▸ Problem to work on
Print the lines below from the line with "Given: Launch the Ask AI assistant" to the line with "the red anchor" exactly, keeping both ends, and print no pictures.
Top of Records supplied
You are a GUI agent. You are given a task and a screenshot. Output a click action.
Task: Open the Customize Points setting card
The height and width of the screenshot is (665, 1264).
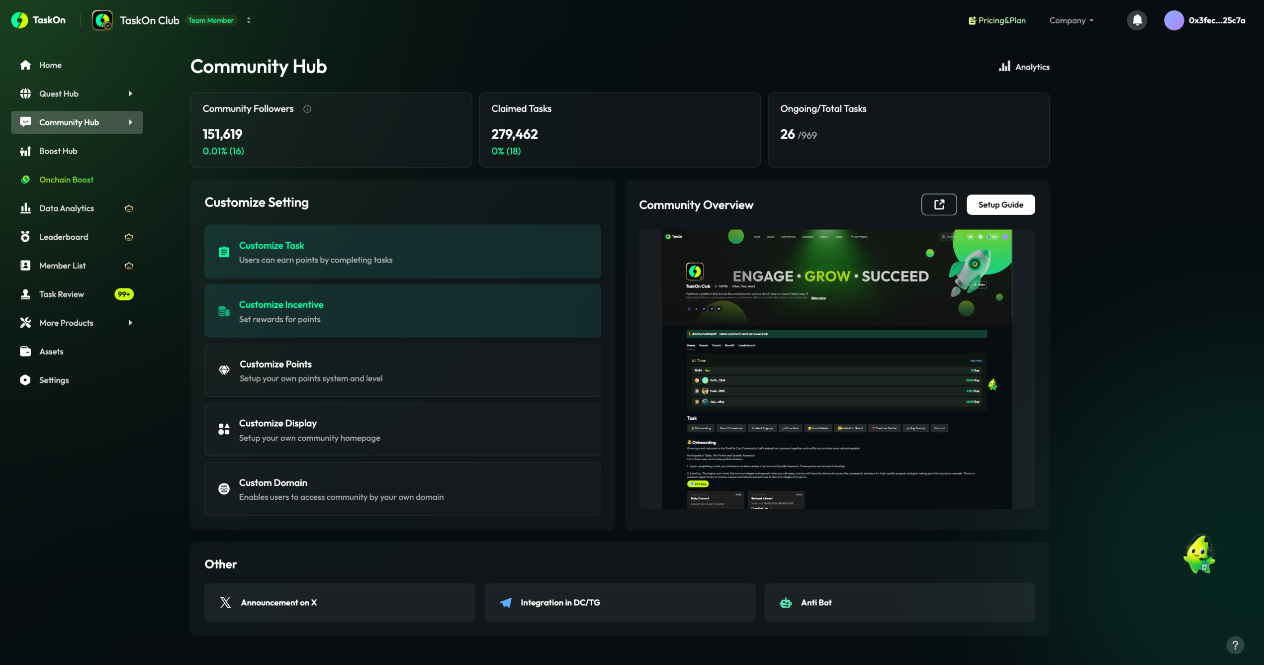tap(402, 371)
Bottom of Records supplied
Top of Records supplied
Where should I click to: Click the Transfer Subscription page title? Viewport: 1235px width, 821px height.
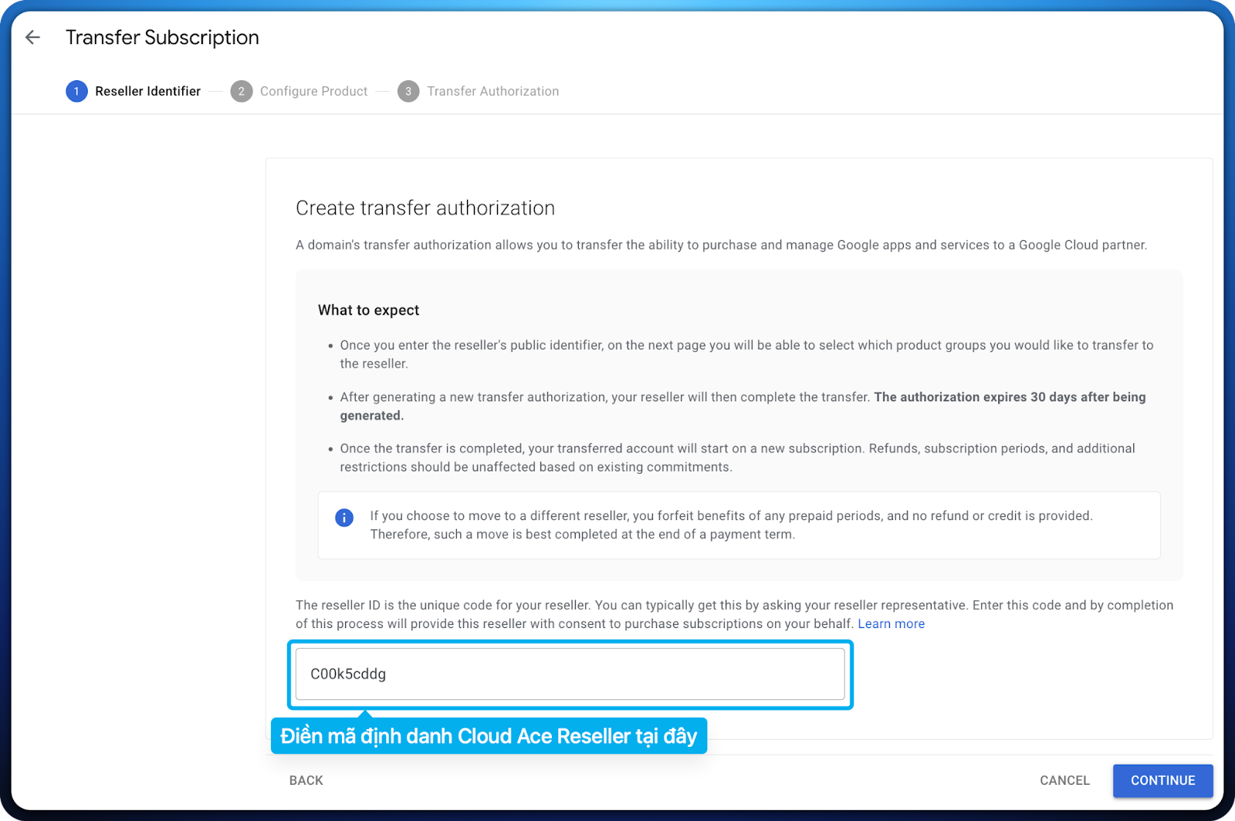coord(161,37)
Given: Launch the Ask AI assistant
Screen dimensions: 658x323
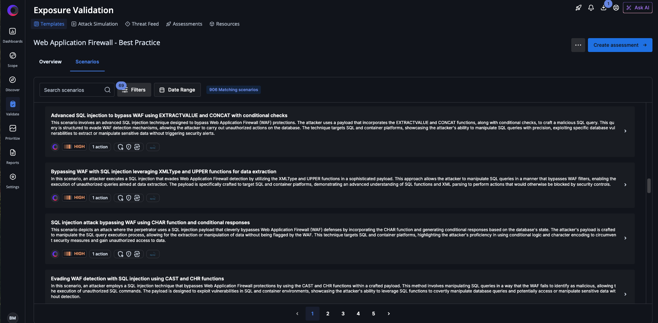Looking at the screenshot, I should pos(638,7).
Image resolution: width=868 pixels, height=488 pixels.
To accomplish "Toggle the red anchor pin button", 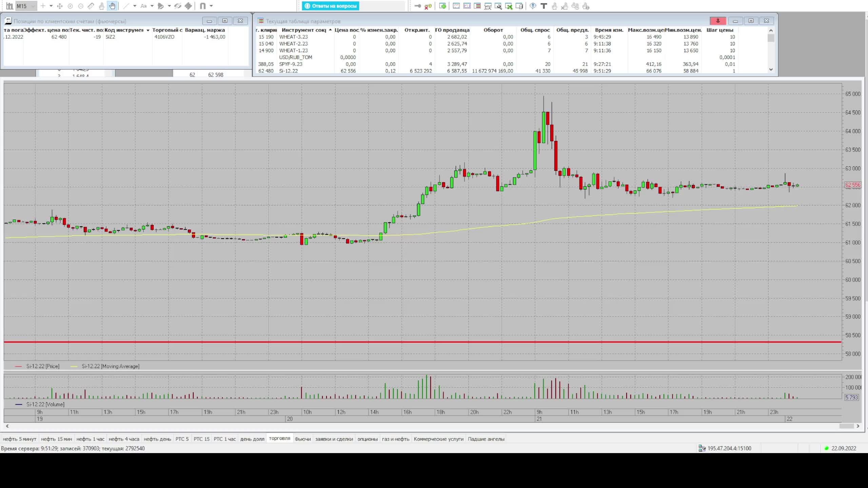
Bottom of Records supplied
▸ Written answer
Given: Launch the Ask AI assistant
Screen dimensions: 658x323
Looking at the screenshot, I should pos(638,7).
Image resolution: width=868 pixels, height=488 pixels.
To accomplish "Toggle the red anchor pin button", 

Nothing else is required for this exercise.